→ What to produce
If a line in the records below contains the word "Task", copy it out.

(Beginning of Records to use)

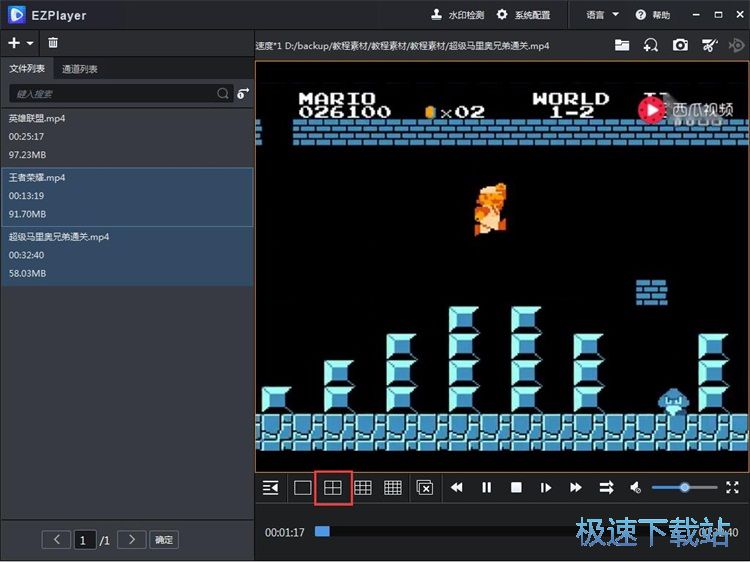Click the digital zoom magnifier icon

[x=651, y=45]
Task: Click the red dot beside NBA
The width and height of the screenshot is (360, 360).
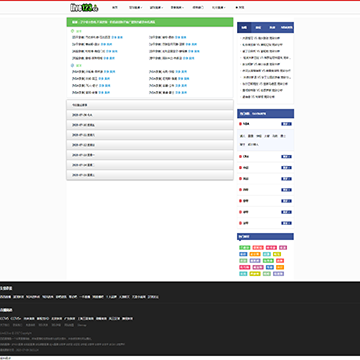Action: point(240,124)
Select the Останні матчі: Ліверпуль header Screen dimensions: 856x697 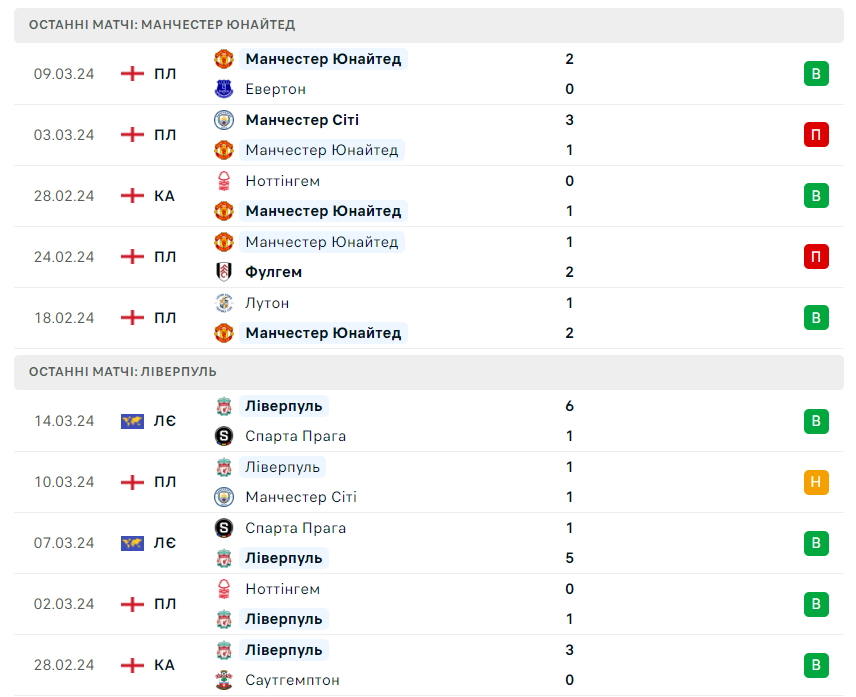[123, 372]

(End of Records to use)
(Beginning of Records to use)

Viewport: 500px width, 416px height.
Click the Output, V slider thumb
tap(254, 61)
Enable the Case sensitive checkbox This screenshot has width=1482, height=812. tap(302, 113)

(End of Records to use)
(Beginning of Records to use)

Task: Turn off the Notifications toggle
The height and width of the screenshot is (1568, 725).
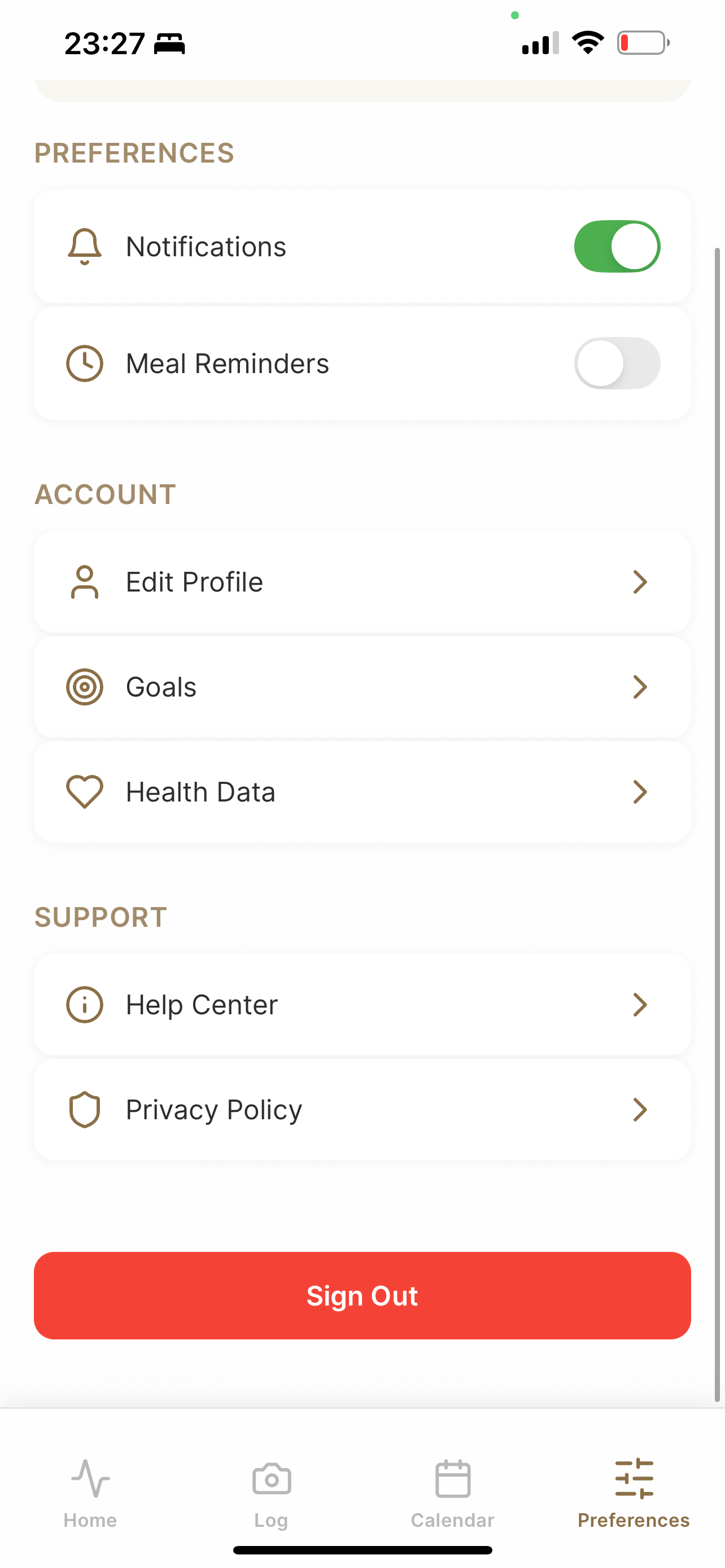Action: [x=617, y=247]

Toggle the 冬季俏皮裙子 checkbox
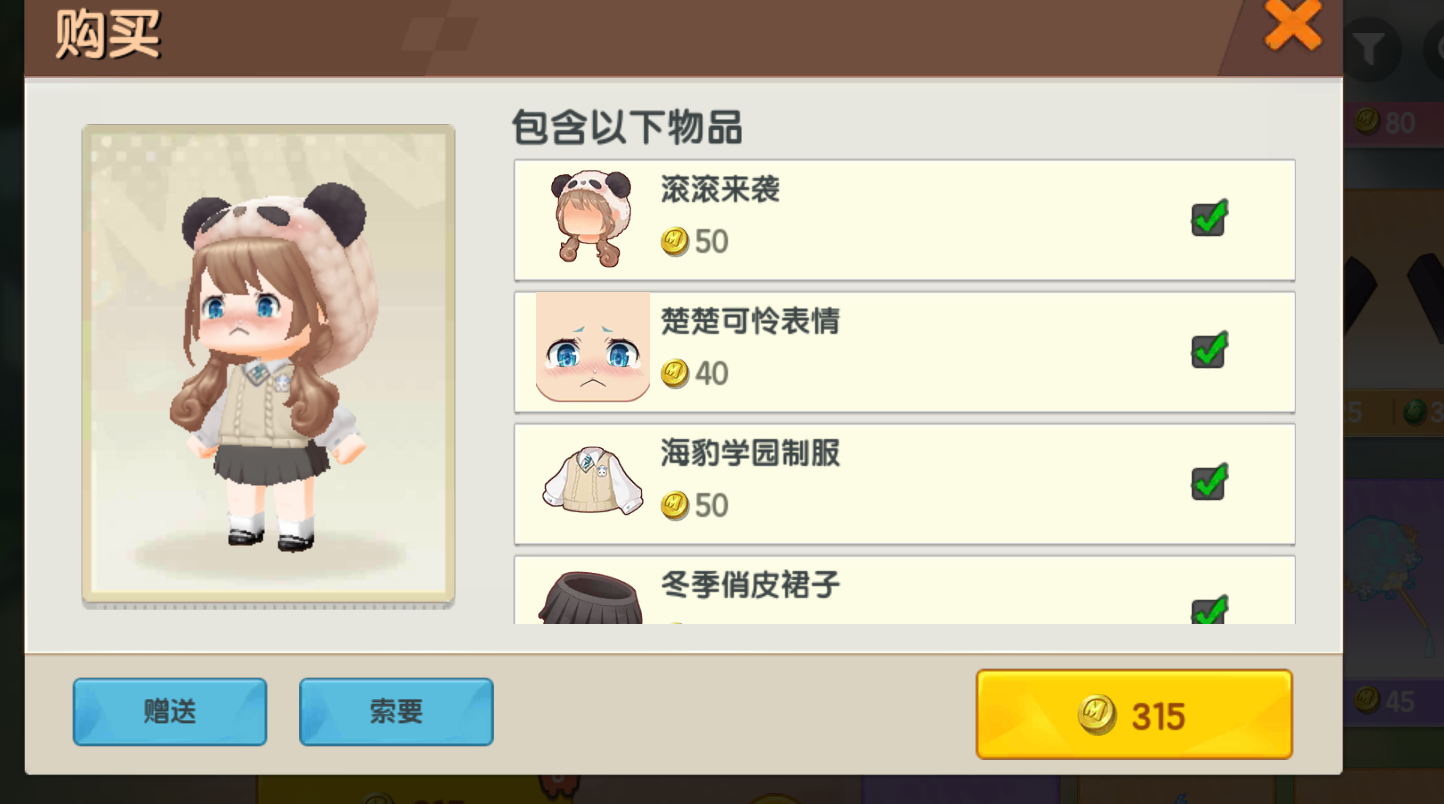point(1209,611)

(End of Records to use)

→ Answer to this exercise
Task: Click the red dot beside NBA
Task: Turn off the Notifications toggle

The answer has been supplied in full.